● **Exercise**: Reproduce exactly, and only, the lines running from the start of the entries below to the line containing "Naar boven (1244, 1914)".

########################################

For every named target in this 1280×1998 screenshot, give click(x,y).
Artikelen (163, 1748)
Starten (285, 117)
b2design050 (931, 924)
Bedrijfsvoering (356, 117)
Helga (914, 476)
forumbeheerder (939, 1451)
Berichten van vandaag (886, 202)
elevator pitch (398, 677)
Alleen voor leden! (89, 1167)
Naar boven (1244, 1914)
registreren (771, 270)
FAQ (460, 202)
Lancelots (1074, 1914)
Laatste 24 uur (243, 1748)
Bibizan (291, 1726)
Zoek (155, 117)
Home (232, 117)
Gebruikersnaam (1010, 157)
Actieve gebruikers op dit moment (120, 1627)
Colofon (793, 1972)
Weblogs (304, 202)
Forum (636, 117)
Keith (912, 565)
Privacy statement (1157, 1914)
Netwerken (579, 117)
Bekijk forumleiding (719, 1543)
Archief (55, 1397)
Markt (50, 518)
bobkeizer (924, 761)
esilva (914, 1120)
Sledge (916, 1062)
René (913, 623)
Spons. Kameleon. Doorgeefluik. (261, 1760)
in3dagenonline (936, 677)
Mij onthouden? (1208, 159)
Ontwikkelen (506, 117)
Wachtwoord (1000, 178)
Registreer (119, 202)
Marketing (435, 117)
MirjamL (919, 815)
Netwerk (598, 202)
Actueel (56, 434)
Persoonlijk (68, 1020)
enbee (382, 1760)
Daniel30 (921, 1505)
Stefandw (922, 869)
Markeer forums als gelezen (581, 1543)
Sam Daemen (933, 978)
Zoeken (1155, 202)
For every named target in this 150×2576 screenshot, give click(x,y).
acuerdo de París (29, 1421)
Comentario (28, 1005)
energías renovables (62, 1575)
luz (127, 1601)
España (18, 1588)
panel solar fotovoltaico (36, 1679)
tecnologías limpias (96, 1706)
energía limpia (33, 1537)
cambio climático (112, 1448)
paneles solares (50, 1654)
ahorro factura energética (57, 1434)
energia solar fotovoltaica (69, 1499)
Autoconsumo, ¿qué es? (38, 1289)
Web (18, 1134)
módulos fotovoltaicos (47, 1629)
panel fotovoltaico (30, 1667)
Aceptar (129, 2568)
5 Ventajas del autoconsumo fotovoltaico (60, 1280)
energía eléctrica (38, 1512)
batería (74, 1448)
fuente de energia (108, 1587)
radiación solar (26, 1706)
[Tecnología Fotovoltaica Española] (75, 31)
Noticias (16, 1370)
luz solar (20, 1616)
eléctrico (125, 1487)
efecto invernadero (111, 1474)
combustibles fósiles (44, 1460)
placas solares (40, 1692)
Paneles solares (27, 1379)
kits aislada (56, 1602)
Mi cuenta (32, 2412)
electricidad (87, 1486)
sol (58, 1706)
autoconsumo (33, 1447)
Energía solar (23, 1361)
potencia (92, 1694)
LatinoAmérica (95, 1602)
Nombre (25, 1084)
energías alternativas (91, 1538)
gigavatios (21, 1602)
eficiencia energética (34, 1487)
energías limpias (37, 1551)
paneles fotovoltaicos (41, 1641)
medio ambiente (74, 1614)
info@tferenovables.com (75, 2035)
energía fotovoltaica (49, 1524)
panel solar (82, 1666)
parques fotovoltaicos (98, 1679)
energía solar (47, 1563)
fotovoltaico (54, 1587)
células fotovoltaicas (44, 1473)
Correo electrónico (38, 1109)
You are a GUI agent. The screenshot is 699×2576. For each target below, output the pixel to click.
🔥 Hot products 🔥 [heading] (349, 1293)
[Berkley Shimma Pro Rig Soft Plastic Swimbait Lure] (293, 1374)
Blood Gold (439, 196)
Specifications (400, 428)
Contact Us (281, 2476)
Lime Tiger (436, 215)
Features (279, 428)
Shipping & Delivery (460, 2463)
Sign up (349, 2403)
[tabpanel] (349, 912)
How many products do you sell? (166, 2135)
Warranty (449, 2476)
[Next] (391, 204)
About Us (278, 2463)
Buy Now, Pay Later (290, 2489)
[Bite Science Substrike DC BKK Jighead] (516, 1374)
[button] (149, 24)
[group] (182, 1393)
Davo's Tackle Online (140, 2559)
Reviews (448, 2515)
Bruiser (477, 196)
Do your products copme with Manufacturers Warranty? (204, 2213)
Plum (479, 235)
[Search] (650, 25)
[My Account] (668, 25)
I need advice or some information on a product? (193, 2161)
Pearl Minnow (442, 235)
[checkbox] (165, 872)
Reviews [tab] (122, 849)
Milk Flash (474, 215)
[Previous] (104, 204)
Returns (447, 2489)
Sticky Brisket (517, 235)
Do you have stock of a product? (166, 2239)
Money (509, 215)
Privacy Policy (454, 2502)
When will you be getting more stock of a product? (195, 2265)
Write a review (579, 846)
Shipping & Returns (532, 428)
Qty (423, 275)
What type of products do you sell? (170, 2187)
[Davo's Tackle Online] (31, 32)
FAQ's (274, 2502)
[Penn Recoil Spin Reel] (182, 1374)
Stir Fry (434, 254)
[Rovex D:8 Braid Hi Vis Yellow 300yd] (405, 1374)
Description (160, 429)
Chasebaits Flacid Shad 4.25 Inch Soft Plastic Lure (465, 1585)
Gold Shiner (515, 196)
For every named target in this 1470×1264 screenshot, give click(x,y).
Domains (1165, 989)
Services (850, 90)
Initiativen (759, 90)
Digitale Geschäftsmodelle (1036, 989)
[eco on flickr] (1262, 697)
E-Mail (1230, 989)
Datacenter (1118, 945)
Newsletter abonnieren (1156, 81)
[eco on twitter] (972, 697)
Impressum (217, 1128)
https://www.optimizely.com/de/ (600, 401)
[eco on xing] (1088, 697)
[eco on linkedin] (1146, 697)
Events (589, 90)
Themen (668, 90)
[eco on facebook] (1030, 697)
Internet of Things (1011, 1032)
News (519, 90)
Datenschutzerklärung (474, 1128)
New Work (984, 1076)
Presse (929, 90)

########################################

● **Answer box**:
For every named target in this 1280×1998 screenshot, give click(x,y).
Artikelen (163, 1748)
Starten (285, 117)
b2design050 (931, 924)
Bedrijfsvoering (356, 117)
Helga (914, 476)
forumbeheerder (939, 1451)
Berichten van vandaag (886, 202)
elevator pitch (398, 677)
Alleen voor leden! (89, 1167)
Naar boven (1244, 1914)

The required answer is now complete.